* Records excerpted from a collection
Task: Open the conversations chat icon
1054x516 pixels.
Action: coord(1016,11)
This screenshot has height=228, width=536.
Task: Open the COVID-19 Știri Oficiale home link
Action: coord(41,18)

* Task objective
Copy out the data above, word for word.

* Response area
Task: Open the conversations chat icon
1054x516 pixels.
Action: coord(1016,11)
This screenshot has height=228, width=536.
Task: Open the COVID-19 Știri Oficiale home link
Action: coord(41,18)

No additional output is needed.